Uzun zaman oldu yazmayalı. Yazmak bana kırgın değildir umarım, ben onu çok özledim. Blogumun başına son gelenlerden sonra nedense bir türlü bilgisayarın başına oturup yazmak gelmedi içimden. Küsmüştüm ama neye küs olduğumu bilmeden. Klavyem bile yavaşlamış. Ama artık tekrar yazmak istiyorum. Tekrar eskisi gibi. Zaman çook hızlı geçiyor. İstanbul’da 3. seneye girdik. Her an kaydetmek istiyorum. Burada yaşadığım her günü sonsuza dek hafızamda saklamak istiyorum keşke unutmamanın garantisi olsa.
Kafam çok karışık. Beynimde kırk türlü soru, zincirlerinden azat edilmiş köleler gibi çılgınca dolaşıyor. Temelde bir soru var, bir köle; diğer hepsi ona tutunarak onun peşinden geliyor. Aslında bu soru her zaman üzerini örttüğüm gizli bir canavar gibi içimde yaşıyor ve azıcık uygun ortam bulsa hemen örtünün altından baş gösteriyor. Dün mutluluk filmini seyrettim ve aynı akşam bir arkadaş ism de mutlu olmadığını aslında yapmak istediğinin bu olmadığını ve kendini kandırmaya artık son verdiğini açıkladı bize. İçinin sesini dinleyip hayallerinin peşinden gidecek, hep yapmak isteyip de ertelediklerini yapacakmış. İçimdeki canavar onu kendimden bile saklamak için attığım kuyudan hemen başını uzattı ve sordu: sen ne zaman son vereceksin? Ve bu sesle yine devreler karıştı. Sistem çöktü, her şey tekrar altüst oldu. Korkuyorum kendimi tanıyamıyorum ve korkuyorum. 20 yıldır benle iç içe yaşıyorum ama kendimi tanıyamıyorum ve anlayamıyorum. Bir şeyi istediğimde gerçekten istediğim için mi istiyorum yoksa istemem gerektiğini bildiğim için mi istiyorum bilemiyorum. Bu bulanıklık beni çıldırtıyor. Tam bir şeye karar veriyorum ve dev uyanıp soruyor gerçekten bunu istiyor musun?.. bilmiyorum …bilmiyorum……..kendimi tanımıyorum içimde konuşan ses ben miyim yoksa başkası mı bilmiyorum. Muallak bir geleceğe doğru ilerlemek yorucu. Ya bir gün, yıllarca istediğimi sandığım ve ömrümün en güzel yıllarını ona ulaşmak uğrunda harcadığım şeyin aslında yapmak istediğim şey olmadığını anlarsam. O zaman ne olur? Yıllarca ipine tutunup gittiğim balon bir anda patlayıverirse sahi ne olur? Sanki ne yapmak istediğimi biliyor muyum? Peki bu halde bir şeyler yapmaya devam edebilir miyim? :( Zaman çook hızlı geçiyor. İstanbul!da üçüncü seneye girdik… Artık bir şeyler yapmak zorundayım.
2 yorum:
Mükemmel bir şekilde ifade etmişsin aklında dolanıp duranları.Ama bende 20 yaşındayım ve şunu öğrendim,yaptığın hiç bir üzücü işin sonunda üzecek şekilde motive etme kendini,ders al ama bundan dolayı içinde hiç bir iz bırakma UNUTMASINI BİL.Hayatında hiç keşkelere başvurmaman dileğiyle :)

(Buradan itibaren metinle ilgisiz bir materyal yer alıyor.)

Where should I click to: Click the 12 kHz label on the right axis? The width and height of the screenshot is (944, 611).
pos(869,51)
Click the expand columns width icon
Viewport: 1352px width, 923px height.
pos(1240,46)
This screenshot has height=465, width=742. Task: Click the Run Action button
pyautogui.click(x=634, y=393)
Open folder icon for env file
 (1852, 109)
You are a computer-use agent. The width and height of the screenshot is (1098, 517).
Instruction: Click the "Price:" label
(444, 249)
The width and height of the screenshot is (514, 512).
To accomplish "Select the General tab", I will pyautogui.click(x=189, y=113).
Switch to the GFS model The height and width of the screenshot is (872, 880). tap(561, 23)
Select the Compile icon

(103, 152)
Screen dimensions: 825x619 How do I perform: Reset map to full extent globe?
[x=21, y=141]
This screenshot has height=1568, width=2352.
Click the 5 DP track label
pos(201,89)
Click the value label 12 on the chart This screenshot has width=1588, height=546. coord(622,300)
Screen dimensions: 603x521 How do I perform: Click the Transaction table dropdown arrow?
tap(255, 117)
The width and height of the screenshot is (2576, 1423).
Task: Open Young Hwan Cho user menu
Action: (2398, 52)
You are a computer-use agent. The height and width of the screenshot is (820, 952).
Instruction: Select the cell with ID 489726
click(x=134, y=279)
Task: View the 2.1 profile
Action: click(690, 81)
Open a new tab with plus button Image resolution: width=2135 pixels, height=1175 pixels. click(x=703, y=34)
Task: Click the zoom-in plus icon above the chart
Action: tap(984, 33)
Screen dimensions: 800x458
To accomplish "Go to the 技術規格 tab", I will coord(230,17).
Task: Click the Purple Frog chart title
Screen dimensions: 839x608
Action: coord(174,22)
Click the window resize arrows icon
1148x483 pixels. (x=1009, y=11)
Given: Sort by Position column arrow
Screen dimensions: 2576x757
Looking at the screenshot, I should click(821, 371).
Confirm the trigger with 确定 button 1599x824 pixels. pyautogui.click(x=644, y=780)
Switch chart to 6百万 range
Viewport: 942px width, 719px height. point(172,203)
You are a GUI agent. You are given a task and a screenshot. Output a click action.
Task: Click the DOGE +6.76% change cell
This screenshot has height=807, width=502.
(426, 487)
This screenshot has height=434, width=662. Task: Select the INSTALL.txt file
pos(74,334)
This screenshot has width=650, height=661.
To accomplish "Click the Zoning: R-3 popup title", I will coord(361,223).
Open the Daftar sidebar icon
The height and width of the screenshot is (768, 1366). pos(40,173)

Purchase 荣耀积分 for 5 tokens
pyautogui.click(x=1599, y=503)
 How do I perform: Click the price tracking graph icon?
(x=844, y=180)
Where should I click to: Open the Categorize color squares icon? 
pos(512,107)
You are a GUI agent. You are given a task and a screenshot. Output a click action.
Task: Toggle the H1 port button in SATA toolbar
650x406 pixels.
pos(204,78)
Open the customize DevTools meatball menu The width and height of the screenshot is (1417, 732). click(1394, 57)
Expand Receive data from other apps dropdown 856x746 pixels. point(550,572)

kendini birşeyler yapmak zorunda gibi hissetmen doğru olabilir belki ama kendini bu kadar kasmaya gerek yok bence.tabii bu yorumumu okurken benim daha 20 yaşıma gelmediğimi gözden kaçırma.ben henüz ailemin yanındayım, en sevdiğim şehiden uzağım daha liseliyim hayatla yeni yeni yüzleşiyorum.bu yüzden bir 20 yaşındakinin duygularını tam net olarak anlayamaya bilirm.ama sen yine de kendini bu kadar kasma.relax,relax...irfanclup unda dediği gibi unutmasını bil.